Random testing really works. On Mac OS X, seven percent of 135 command-line utilities and 73 percent of 30 graphical user interface (GUI)-based applications were found to crash or hang under random testing using the freely available tools fuzz, ptyjig, and fuzz-aqua. In command-line utility testing, 24 files of random characters were generated by permuting fuzz tool options: files either did or did not include null characters, either did or did not include nonprintable characters, and were either of size 1,000, 10,000, or 100,000 characters. In GUI-based application testing, typically 100,000 random user-input events were generated using the fuzz-aqua tool. Options with this tool included the setting of the delay between events and the blocking of the sending of input events that might, for example, log out the current user. Among the root causes of failure were, sadly, some familiar culprits: failure to check return values, null-pointer dereferences, and array buffer overflows.

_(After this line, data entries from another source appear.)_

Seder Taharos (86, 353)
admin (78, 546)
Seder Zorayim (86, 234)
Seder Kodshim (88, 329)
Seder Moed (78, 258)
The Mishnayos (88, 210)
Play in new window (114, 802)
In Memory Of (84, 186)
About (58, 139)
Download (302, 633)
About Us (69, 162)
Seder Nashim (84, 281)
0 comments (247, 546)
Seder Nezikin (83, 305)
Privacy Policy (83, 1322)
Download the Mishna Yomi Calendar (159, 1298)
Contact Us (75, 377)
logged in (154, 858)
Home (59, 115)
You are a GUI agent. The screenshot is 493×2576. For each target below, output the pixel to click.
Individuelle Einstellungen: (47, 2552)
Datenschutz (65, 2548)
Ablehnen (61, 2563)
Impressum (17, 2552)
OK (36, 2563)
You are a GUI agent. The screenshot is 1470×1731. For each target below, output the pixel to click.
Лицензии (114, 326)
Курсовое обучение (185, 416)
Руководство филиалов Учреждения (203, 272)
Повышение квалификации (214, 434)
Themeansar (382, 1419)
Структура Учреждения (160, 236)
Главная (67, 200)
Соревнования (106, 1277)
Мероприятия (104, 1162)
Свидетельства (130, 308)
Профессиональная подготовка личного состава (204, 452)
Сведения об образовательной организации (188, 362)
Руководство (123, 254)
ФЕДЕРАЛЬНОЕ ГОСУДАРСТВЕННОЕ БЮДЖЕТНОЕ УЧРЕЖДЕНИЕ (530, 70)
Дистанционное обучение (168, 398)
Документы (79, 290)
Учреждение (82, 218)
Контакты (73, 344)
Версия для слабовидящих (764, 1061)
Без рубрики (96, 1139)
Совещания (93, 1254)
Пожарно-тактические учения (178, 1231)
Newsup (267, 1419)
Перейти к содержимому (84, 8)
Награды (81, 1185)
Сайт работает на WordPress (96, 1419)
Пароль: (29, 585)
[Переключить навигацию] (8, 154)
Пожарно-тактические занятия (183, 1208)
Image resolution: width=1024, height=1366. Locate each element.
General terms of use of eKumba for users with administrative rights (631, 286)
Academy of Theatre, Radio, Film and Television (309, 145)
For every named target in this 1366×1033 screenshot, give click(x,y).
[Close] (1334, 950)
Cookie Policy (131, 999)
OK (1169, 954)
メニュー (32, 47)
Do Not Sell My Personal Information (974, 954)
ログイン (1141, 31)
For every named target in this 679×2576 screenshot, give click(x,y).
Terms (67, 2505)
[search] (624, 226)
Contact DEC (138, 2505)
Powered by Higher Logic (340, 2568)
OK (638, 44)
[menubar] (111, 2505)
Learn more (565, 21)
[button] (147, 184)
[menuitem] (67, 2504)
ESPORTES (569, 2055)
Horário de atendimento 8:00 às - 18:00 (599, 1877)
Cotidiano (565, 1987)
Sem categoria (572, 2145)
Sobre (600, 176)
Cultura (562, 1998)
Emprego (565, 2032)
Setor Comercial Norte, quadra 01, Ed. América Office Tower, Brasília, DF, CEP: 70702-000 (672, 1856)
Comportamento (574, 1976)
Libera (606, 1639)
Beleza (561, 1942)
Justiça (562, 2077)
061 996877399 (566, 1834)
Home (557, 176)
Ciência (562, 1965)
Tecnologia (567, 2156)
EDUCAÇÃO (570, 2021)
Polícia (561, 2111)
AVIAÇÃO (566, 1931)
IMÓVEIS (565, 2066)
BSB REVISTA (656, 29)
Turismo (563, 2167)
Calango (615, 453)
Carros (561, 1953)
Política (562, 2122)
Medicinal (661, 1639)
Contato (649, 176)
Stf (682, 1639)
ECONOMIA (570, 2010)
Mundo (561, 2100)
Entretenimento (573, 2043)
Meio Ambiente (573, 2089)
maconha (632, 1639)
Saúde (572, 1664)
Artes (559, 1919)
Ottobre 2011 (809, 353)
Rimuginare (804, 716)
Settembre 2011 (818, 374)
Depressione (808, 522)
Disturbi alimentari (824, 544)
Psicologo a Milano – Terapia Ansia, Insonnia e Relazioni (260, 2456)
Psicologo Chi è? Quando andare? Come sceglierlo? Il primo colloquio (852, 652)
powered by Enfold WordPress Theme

Some minor details are unclear in this paper. Was the randomness employed fully controllable? Could the same tests be repeatedly generated and executed with the same results for both command-line utilities and GUI-based applications? Without explanation, no root cause analysis appears to have been undertaken for the utilities zsh and indent, which crashed.
There is no disputing the fact that random testing found serious defects, that GUI reliability was found to be getting worse, and that random testing should be part of any arsenal deployed when software reliability is of paramount importance. As such, this paper is strongly recommended to the software engineering community.